Most Cold Warriors believed that allowing communism to spread would eventually lead to the decline and disintegration of Western and Christian civilization. And those men believed that our own government was weak in its resolve and cared more for détente than aggressive protection and destruction of the opposition.
As the Vietnam war began to close shop, those professional soldiers who were true believers found an outlet in many areas of the world to employ their trade and live according to their conscience. Here we find one of the first Americans to see Rhodesia as a place in which there a true battle between communism and Western civilization was taking place.
John Alan Coey was from Columbus, Ohio. Unlike many of the soldiers to follow the road to Rhodesia, Coey had not served in Vietnam. A devout Christian, who made no bones about mixing his politics and religion, he was preparing to enter the Marine Corps. He was in the ROTC program and had spent the summer of his junior year at Quantico to set his career in motion. Yet, in 1971-72 he began to rethink his commitment to serve in the armed forces of the United States.
He saw the “Vietnamization” of the war as a betrayal of the cause to which the U.S. was committed to. His opinion was that the fighting men of the Korean and Vietnam conflicts were betrayed by politicians who lacked the will to engage and crush communism. He cited the dismissal of Douglas MacArthur and other famous military leaders as examples of a weak will to win and preserve Freedom, Democracy, and Western Civilization.
In his journal, which he kept from the day he left the United States to his death, he details his ideology and the actions in which he participated in Rhodesia. He decided to ask for dismissal from his commitment to the Marine Corps in what he calls a “Soldier’s Protest.” It outlined his reasons as follows
- The deliberate prevention by the U.S. government of victory over communist forces in Southeast Asia.
- The attempted overthrow of the constitutional republic of the United States by a revolutionary conspiracy of internationalists, collectivists, and communists within and without of the U.S. government
- The attempted destruction by government Defense officials of the fighting capabilities of the American military.

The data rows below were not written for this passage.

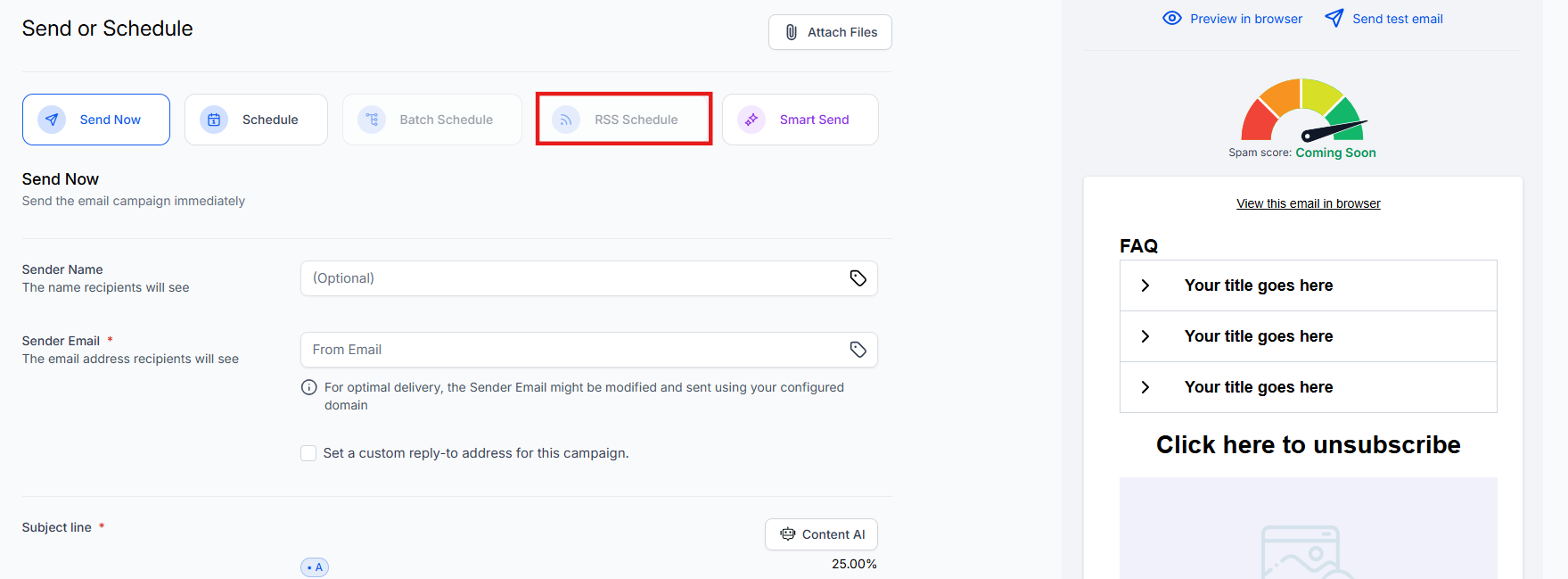Open the Attach Files dialog
Viewport: 1568px width, 579px height.
830,32
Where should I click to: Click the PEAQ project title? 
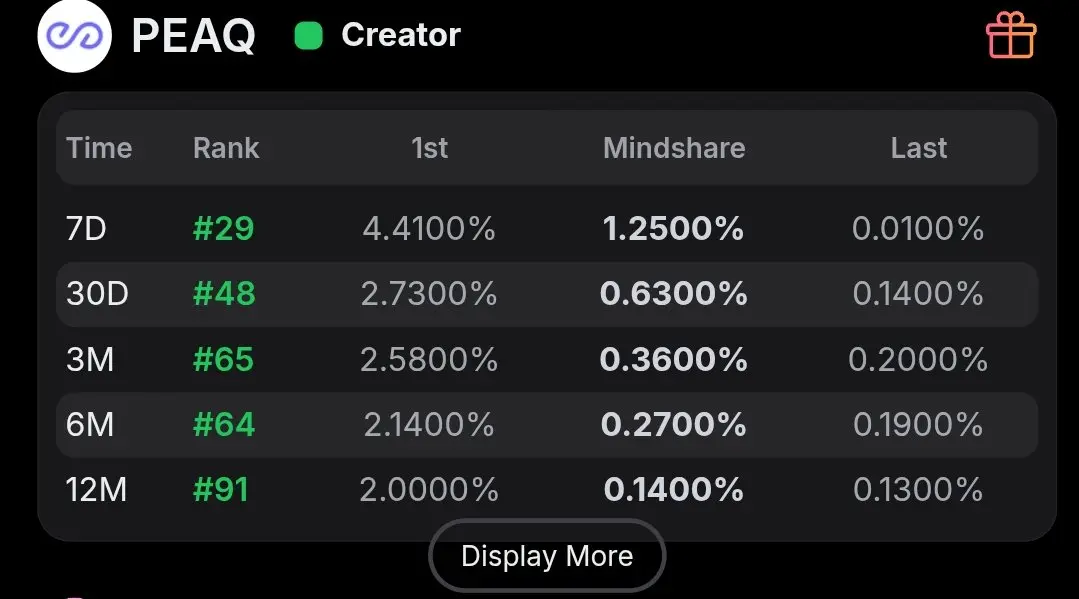click(x=193, y=36)
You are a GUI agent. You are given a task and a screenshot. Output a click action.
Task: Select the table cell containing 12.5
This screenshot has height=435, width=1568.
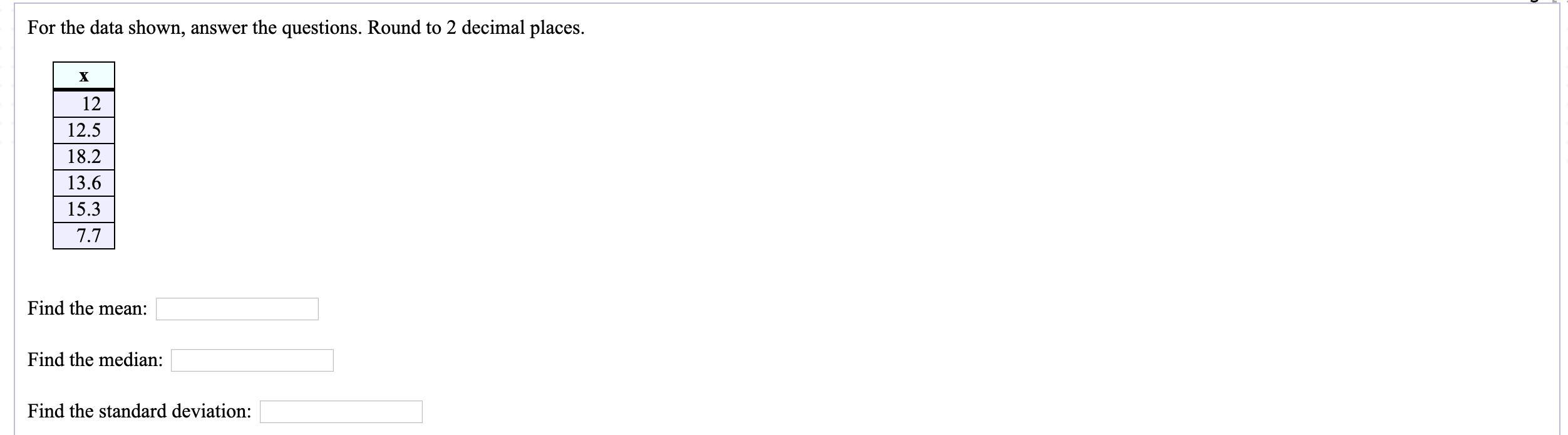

He was granted his request and after graduation in 1972 from Ohio State, he set off for war elsewhere. These opinions are no doubt as controversial then as they would be now. It was his firmness of belief that prompted him to leave the U.S. and find a place where his efforts would be spent in what he believed to be a true and unfettered battle against communism.
These ideologies along with his deep Christian faith would allow him to persevere, but they would also hinder him and cause confusion and misunderstanding during his service in Rhodesia. He would find the enemy he was looking for and fight battles both in the bush as well as within his soul. The anvil of war would test his resolve and beliefs to the uttermost.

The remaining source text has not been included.